# my 1990 240sx



## snowbuddyjay (Oct 14, 2005)

i just bought this 90 240sx a couple of weeks ago and i can say i love it!
its pretty stock accept for the exhaust, it's 3" pipe all the way down, i forget the brand name but i was told its japanese. i put a cf shift knob and the headlights are now H4 projectors. getting some Enkei rims and bridgestone potenza 17" tires soon, and i'll update the pictures then.
let me know what you think!


----------



## Matt93SE (Sep 17, 2003)

what do I think?
lose the ricer exhaust. unless you're turbo, you don't need more than 2.25" pipe on that engine.


----------



## snowbuddyjay (Oct 14, 2005)

haha, the ricer exhaust came with the car, and i dont feel like paying money just to downsize the exhaust, for now it works!


----------



## Gimp (Jun 9, 2002)

Damn nice car for the year! Looks to be in good shape.
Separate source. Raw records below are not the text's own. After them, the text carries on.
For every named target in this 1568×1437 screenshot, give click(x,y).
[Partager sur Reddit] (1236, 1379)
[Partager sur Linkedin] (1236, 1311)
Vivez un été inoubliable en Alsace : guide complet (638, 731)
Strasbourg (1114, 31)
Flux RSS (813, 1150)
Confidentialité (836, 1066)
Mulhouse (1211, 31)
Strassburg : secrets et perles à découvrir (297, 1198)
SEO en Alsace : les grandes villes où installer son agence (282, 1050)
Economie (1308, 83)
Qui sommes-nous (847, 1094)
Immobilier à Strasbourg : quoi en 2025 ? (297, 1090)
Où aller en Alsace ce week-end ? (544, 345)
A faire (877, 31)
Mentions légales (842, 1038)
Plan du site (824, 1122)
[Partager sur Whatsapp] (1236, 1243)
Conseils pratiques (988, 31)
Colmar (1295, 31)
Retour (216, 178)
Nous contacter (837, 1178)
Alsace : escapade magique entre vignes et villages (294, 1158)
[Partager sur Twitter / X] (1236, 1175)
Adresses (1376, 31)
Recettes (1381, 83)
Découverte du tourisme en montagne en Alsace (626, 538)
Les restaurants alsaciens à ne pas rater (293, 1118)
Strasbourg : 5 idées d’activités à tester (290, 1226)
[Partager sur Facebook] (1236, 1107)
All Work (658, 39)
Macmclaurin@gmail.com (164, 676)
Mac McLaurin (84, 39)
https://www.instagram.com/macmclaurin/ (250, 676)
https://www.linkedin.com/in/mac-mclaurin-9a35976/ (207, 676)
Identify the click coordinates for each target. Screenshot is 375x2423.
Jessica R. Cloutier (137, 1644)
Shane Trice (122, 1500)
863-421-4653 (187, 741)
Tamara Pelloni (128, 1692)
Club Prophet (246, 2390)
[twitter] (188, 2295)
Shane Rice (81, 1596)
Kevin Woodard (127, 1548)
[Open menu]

Keep us up to date!


----------



## Radioaktiv (Feb 12, 2004)

looks in good condition as said

like the color


----------



## RBI*04 (Sep 10, 2004)

that muffler needs.....eh.....it needs work


----------



## Dustin (Dec 14, 2003)

well, if its a 90 then they changed the front bumper, and i like the SE wheels, is it an SE?


----------



## snowbuddyjay (Oct 14, 2005)

as far as i know its an SE...atleast insurance says its an SE. I was told it's a JDM front bumper, and the rims are going to be off that hopefully next weekend.


----------



## Dustin (Dec 14, 2003)

looks like you got lied to, its just a plain usdm 91-94 240sx front bumper, how much did you pay for that? anything over 1600 is a rip off to me.


----------



## snowbuddyjay (Oct 14, 2005)

hah, you know i think thats what he told me, i just wasn't listening. whoops. well i stand corrected! mybad


----------